Konak Belediyesi’nin bu amaçla her yıl ulusal ve uluslararası boyutta kapitalist kent olgusuyla yerel yönetimleri konu alan bir sempozyum düzenlemesini, bu sempozyumlara David Harvey ve Robert Brenner gibi uluslararası alanda tanınmış bilim insanlarının davet edilmesini, bu sempozyumlara sunulan bildirilerle Fatsa ve Gültepe örneğinden hareketle toplumcu belediyecilik olgusunun tartışılıp yayınlanmasını, Fatsa ve Gültepe ile ilgili ciddi bir belgesel filmin hazırlanmasını, bu konuda düzenli ve sistemli yayınlar yapılarak bir arşiv ya da kütüphanenin düzenlenmesini önerdim.
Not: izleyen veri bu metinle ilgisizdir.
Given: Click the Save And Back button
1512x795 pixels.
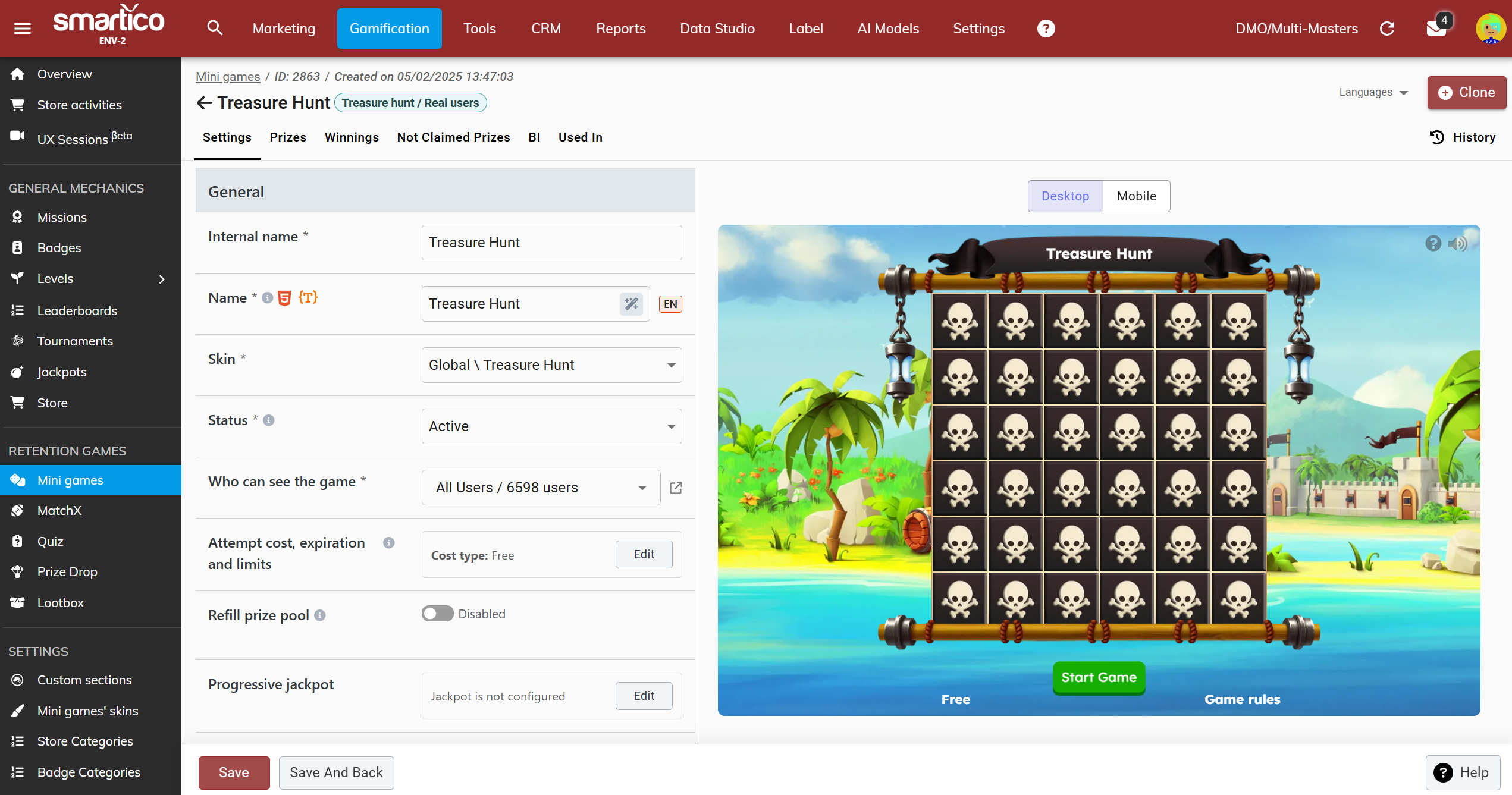Looking at the screenshot, I should pos(336,772).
Ama ne yazık ki, buna benzer diğer önerilerimde de olduğu gibi bu öneri de belediye üst yönetimi tarafından dikkate alınmadı ve uygulanma olanağına kavuşmadı.
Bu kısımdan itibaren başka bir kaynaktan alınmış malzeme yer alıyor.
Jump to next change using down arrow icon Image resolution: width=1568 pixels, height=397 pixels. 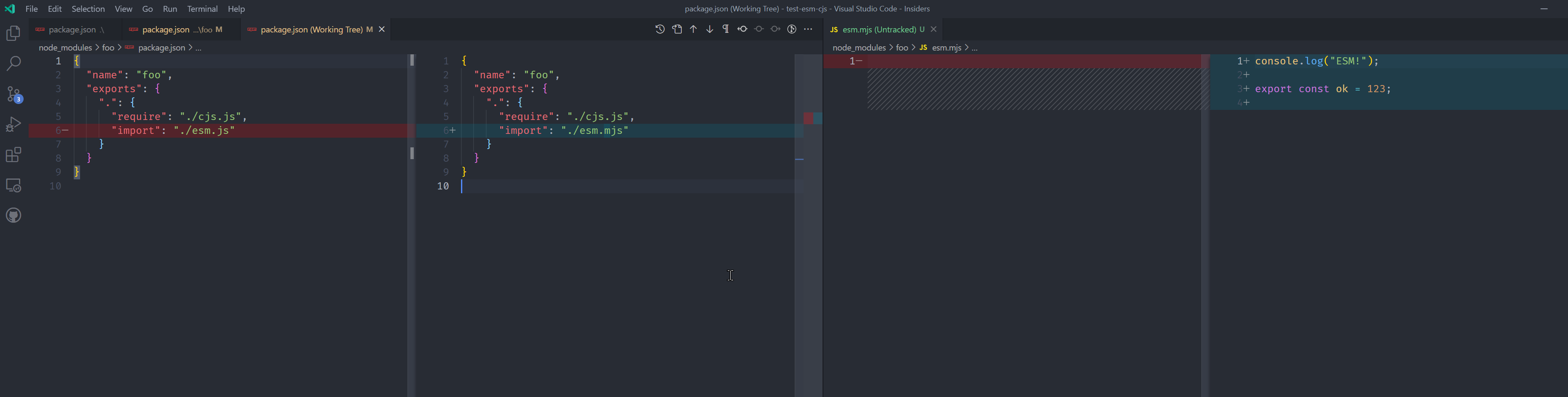[709, 29]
Şimdi işte bu nedenle, senede sadece bir gün, ölüm yıldönümlerinde Aydın Erten‘in mezarına gidilerek, onun adına konuşmalar yapılarak ve mezarına kırmızı karanfiller bırakılarak bu işin burada sonuçlandırıldığını, bir adım öteye gitmeyi kimsenin düşünmediğini üzülerek seyretmek zorunda kalıyorum.
Oysa onların yapmaya çalıştığı şeyler henüz yarım vaziyette orta yerde duruyor… Kimse de çıkıp o yarım kalmış idealleri teslim alıp daha öteye götürmeye, günümüz koşullarında toplumcu belediyecilik adına bir şeyler yapmaya, toplumcu belediyecilik ülküsünü yaşama geçirmeye çalışmıyor…
Belki de bu durumda hayırlara vesile olacak bir keramet vardır da diyebiliriz…
Zira toplumcu belediyecilik yapma gibi bir niyet olmadığı sürece, o yarım kalmış ideal ve düşünceler için araştırmalar yapmak, sempozyumlar düzenlemek, kitaplar çıkarmak ve belgeseller hazırlayarak bu düşünce ve idealleri devam ettirmeye çalışmak; belki de onların sadece kişiliği üzerinden gösteri yapıp ideal ve düşüncelerini unutan siyasetçiler ve belediye başkanları için beyhude bir iş olacak ve gerçek değeri anlaşılmayacaktır…
(Terzi) Fikri Sözmez ve Fatsa Hakkında Hazırlanan Yüksek Lisans ve Doktora Tezleriyle Yayınlanan Kitaplar:
1. Kerem Morgül, A History of the Social Struggles in Fatsa 1960-1980, Boğaziçi Üniversitesi Atatürk İlkeleri ve Inkilap Tarihi Enstitüsü, 2007, Yüksek Lisans Tezi.
2. Hade Türkmen, Radicalisation of Politics at the Local Level: The Case of Fatsa During the Late 1970s, ODTÜ Sosyal Bilimler Enstitüsü, 2006, Yüksek Lisans Tezi.
3. Ayhan Özden, Fatsa, Fırtına Günlerinden Notlar, Kalkedon Yayınevi, 2013.
4. Tuncay Çelen, Denizler’den Terzi Fikri’ye Türkiye, İmge Yayınları, 2011, 702 s.
5. Sinan Demirbilek, Terzi Fikri, İki Darbe Bir Yaşam, Ozan Yayıncılık, 2011, 304 s.
6. Pertev Aksakal, Bir Yerel Yönetim Deneyi (Fatsa Devrimci Yol Davası), Simge Yayınevi, 1989.
7. Pertev Aksakal, Fatsa Gerçeği, Penta Yayınevi, 2007.
8. Sedat Göçmen, Fırtınalı Denizi Yolcuları, Ayrıntı Yayınları, 2013.
Gültepe ve Aydın Engin İle İlgili Yayınlar:
1. Murat Şahin, Direnişin Adı Gültepe, Heyemola Yayıncılık, 2011, 112 s.